4 thoughts on “11. Auroral ovals”

  1. Howdy…

    In #9, you mentioned the concept of a disc with the North Pole at the centre as a popular flat-earth model, and here this same model is used to show the obvious asymmetry it would create in the auroral ovals. It is also referenced in other proofs posted previously and I expect a lot of future proofs will likely use the same.

    So… is the north-centred disc the most credible (gritted teeth) of the flat earth models, sufficiently representative to use as the counter-example for all proofs?

    1. I wouldn’t go so far as “most credible”, but it’s definitely the most commonly proposed configuration of Flat Earth models. It does have a few advantages over other potential flat Earth models, in that the special point of the north pole is mapped to a special point on the flat Earth disc. If you didn’t do that, a lot of the geometry would be even worse and even more difficult to hand-wave away.

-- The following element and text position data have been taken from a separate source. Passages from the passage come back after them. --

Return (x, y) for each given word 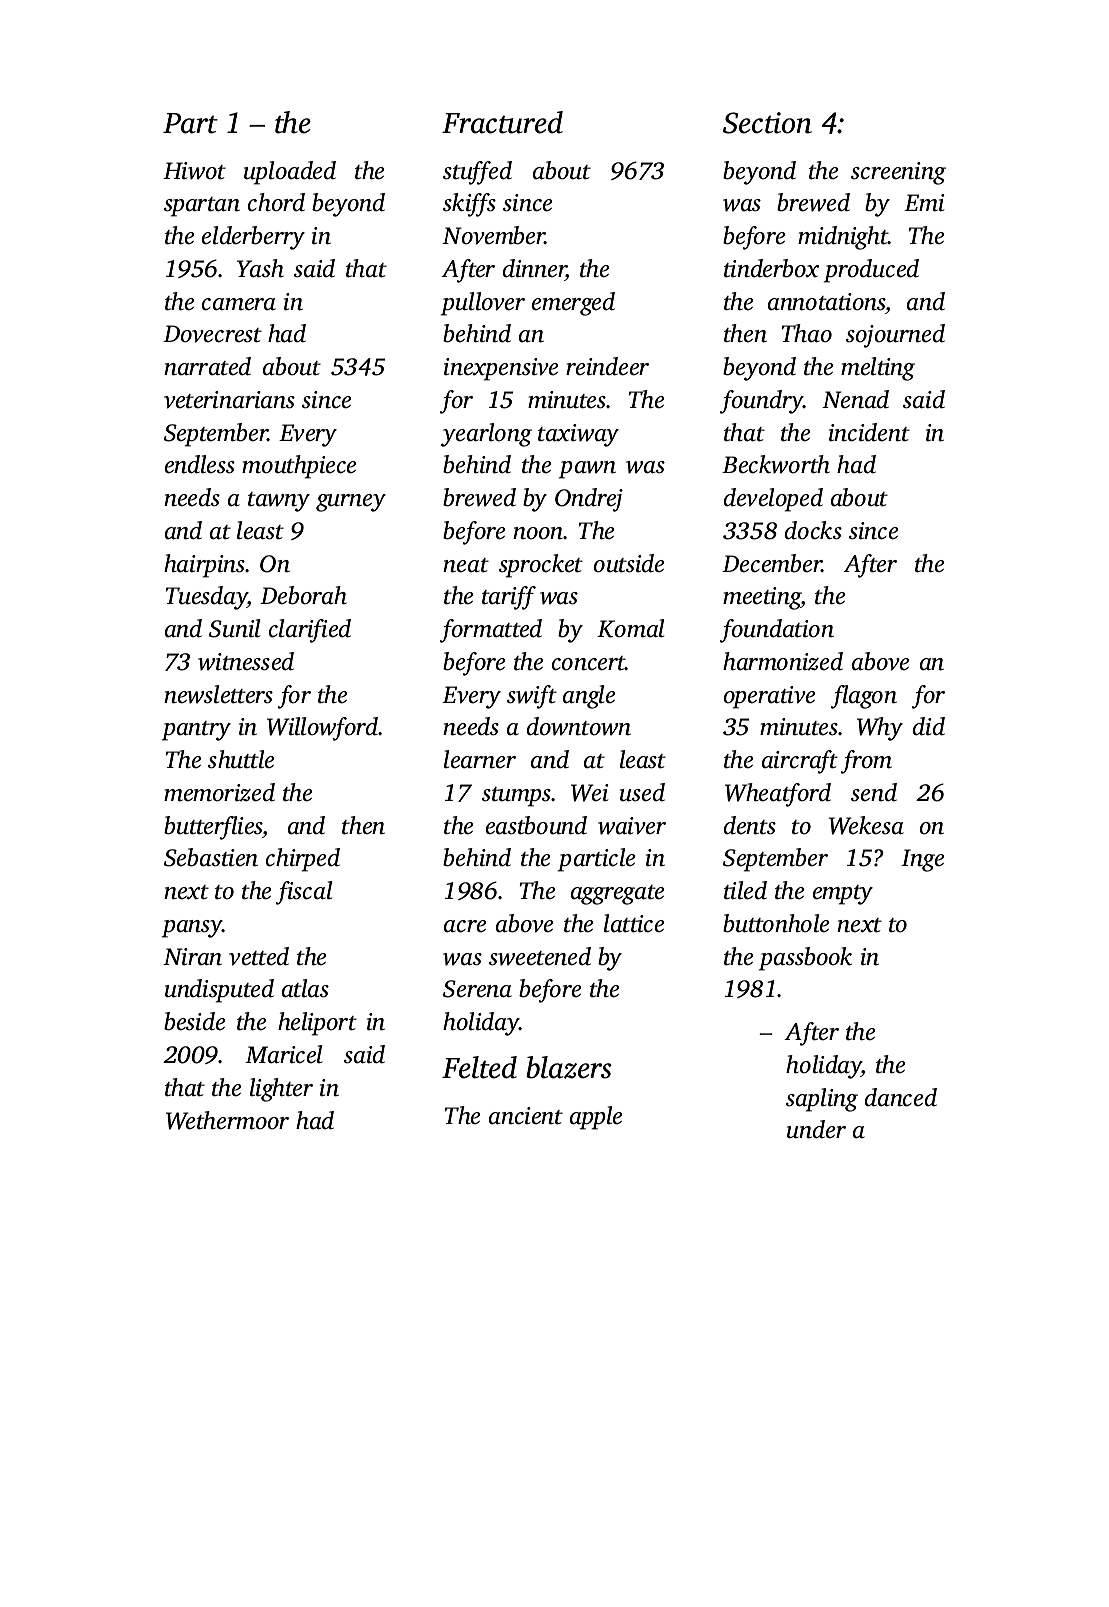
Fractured (502, 122)
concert (589, 663)
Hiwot (194, 171)
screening (898, 173)
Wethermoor (227, 1120)
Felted (479, 1067)
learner (480, 759)
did (929, 726)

      1. I suppose a South-centred disc would function equally well for most proofs, except that the giant unscalable ice cliffs would be replaced by a big bottomless waterfall…?

        1. One other benefit is that nobody lives in the southern hemisphere, and so cannot disprove the theory with a direct flight from Australia to Chile.

          Whereas in the north it’s pretty clear that flight times are shorter than they would be with the model flipped. And stuff would be weirder shaped.